本団体は、これまで、企業から国内キャンペーンイベントに対する寄付を獲得したり、数社と提携して各種CRM(Cause Related Marketing)商品を販売するなど、売上の一部が団体の収益となる仕組みを作ってきた。けれども、そのほとんどがイベント経費のみを対象としていたり、「ボルネオ緑の回廊」事業やオランウータンの吊り橋事業などの現地の環境保護活動の費用に限定されており、日本事務局の運営を支える財源に課題を抱えていた。そこで、本助成事業では、企業等へ協働事業を提案する際のツールとして、活動根拠となる「パーム油白書」の製作に取り組んだり、環境教育事業のベースとなるテキストを製作して、事業の生産性を高めることに挑戦した。また、環境教育プログラム開発・テキスト作りの流れの中では、理事や会員と意思疎通の機会を増やし、事務局運営の考え方や組織体制について意見交換を繰り返し、見直す機会ともした。

助成事業の取り組みで得られた成果

(1)環境教育部の会議

環境教育部の組織体制について協議、基準やシステムを文章化した。3年を試験期間と考え、基準やシステムを実際に使用し、不足分を補い、改善を心がけ安定した運営を目指す。会の組織化の必要性、基盤強化の必要性をリーダーとなる理事が意識をできた。

(2)環境教育テキストと白書の製作

環境教育テキストと白書を製作した。内容は毎年見直し、必要な時期に追加更新してゆく。
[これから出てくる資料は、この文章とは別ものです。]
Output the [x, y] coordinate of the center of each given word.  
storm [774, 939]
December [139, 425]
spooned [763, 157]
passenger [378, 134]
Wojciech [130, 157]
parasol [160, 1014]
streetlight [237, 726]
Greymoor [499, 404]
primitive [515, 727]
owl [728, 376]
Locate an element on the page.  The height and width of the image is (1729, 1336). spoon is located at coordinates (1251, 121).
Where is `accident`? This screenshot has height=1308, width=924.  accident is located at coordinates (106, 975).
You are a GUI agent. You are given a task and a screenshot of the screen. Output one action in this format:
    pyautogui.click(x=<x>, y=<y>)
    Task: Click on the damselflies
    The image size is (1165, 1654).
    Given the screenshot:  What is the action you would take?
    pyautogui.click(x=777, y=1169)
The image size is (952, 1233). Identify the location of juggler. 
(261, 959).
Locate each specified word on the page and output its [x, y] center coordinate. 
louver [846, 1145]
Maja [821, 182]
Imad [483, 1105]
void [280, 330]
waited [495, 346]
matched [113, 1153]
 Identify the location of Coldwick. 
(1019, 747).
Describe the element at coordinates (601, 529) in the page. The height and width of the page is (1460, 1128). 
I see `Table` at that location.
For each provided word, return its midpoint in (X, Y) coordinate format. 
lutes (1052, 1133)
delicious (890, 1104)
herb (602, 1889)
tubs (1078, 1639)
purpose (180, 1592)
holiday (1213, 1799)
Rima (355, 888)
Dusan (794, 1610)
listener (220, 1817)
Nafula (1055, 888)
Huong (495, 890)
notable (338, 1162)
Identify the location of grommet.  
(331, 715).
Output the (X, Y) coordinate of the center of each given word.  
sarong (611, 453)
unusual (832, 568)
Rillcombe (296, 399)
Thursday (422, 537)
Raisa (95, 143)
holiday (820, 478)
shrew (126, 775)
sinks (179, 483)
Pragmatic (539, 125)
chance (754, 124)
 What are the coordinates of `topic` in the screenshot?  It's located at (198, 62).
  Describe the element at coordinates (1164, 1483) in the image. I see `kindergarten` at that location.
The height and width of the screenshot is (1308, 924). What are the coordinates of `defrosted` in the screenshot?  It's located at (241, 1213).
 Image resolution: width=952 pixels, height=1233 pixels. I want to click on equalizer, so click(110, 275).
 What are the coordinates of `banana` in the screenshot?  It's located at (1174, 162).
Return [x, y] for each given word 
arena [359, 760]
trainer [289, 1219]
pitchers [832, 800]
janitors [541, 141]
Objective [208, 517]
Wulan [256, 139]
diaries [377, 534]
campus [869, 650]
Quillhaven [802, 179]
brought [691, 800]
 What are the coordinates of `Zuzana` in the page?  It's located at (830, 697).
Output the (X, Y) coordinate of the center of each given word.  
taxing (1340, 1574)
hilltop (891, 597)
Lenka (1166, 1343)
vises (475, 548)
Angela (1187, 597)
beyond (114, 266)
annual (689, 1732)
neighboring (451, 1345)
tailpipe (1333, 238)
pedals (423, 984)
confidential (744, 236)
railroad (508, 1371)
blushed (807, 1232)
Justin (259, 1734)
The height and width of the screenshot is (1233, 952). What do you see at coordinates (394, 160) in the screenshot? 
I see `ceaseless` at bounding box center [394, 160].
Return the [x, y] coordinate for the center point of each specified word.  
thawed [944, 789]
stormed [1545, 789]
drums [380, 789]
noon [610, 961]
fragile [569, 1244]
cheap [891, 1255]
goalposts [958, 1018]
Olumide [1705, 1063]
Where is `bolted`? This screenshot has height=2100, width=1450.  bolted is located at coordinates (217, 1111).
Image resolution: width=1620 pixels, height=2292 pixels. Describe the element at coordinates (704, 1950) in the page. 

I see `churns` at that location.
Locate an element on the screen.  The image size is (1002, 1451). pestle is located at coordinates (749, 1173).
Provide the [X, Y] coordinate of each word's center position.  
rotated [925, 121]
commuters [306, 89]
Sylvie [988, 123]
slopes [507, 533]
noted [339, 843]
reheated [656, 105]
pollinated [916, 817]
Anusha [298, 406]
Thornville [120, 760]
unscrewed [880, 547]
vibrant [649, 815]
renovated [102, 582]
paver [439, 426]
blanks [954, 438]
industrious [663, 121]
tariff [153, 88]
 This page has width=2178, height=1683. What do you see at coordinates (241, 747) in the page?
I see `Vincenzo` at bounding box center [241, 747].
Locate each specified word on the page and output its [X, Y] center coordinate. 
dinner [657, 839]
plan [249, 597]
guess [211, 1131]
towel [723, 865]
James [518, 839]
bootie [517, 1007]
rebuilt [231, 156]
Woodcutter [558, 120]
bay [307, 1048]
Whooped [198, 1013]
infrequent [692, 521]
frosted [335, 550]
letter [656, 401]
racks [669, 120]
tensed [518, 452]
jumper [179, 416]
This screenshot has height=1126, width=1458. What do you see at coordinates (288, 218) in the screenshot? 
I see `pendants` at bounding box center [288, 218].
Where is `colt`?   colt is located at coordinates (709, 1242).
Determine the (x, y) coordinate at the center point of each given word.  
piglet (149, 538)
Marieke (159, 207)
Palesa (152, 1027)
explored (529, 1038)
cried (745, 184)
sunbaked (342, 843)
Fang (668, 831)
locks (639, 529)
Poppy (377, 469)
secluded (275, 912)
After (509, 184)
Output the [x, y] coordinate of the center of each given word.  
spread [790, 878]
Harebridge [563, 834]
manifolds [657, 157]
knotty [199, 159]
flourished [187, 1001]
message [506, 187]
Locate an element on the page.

動物園など公共施設での安定したイベント実施を目指して、テキストを用いたワークショップを開催した。また、企業や協力施設に対して本団体のミッションまたは事業の効果の根拠を説明する際の資料、協賛・協力営業資料、小中学校でのイベント実施の教材とするなど社会への啓発資料としても使用していく。

(3)ワークショップの基盤整備

従来は、経費の持ち出しとなっても、急な話でも、依頼があれば受けていた。けれども、事業の継続、充実した内容とするためには、十分時間に余裕をもって依頼いただけるよう、また、動物園等の施設側に開催費用を負担いただけるよう提案した。その結果、双方協働の意識を持って計画・運営にあたれ、事業運営費を負担していただけることに一部成功することができた。

(4)人材育成

イベント運営の作業が能力のある一部の者に偏る傾向にあったが、会員と一緒に運営してゆく体制に変化したことで、事務局スタッフに対する負担の低減、会員間の交流の活性化につながった。

助成事業の総合評価

 本団体の活動の柱のひとつに環境教育が挙げられる。先進国である日本に住む人たちの意識・行動を変えずして解決の無い「ボルネオの生物多様性保全」が本団体のミッションであるからである。しかしながら、従来は、環境教育活動は私たちの団体にシステム化された考え方はなく、環境教育分野で活動してきた一部の理事の力量に依存するという実情だった。けれども、本助成が後押しとなり、会員のリーダーシップや環境教育活動への参画が組織として承認され、ワークショップ運営手順等がシステム化、環境教育テキストが整備された。それによって、今までボランティアとして参加をしたくても宙に浮いていた状態の会員が一緒に参加し、運営・活動しやすい形に変わってきていると実感する。

今後の展望について

 依然として、一部のスタッフの労働的偏りが高い。個々の事業を継続・発展させていくためには、ボランティア参加の仕組みを整備し、生産性を上げていくことが必要である。本助成事業によって組織化した環境教育部の会員に徐々に引き継げるよう組織基盤を整備していきたいと思う。また、経営基盤では、専従職員や事務局長を継続的に雇用できる段階には未だ十分ではない。また、イベント運営についても、来年度以降も依頼主と継続して良い関係を結んでいかなければならないし、大変苦労した白書も毎年継続して発行していきたい。新しく課題解決に取り組むのではなく、この状態をまずは3年継続できるかどうかが今後の課題だと思っている。

事務局より

 本団体は、国内基幹事業である動物園等公共施設での環境教育活動やキャンペーン活動の質の向上と拡大に課題を抱えていました。それは国内事務局の経営基盤の脆弱さに起因していましたが、さらに根源の課題には、事務局または理事会内で目指すべきビジョンが共有されていなかったこと、また、運営方針が曖昧だったことが、本助成事業を進めるにしたがって明らかとなりました。環境教育テキストやパーム油白書の作成を進めるコンセンサスの中で、全国に散らばる理事と事務局が何度も議論を繰り返した成果と考えます。そして、関東と関西のボランティアのインセンティブの相違についても明らかになったことで、両地域それぞれで異なる環境教育事業の運営方針、ボランティア育成方針が確立しつつあります。今後は、作成した環境教育テキストやパーム油白書を活用して、事務局を支えるボランティアの育成を図り、過大であった事務局の負担を軽減し、また、企業への営業を繰り返し、国内事務局の持続可能な組織基盤の構築を期待します。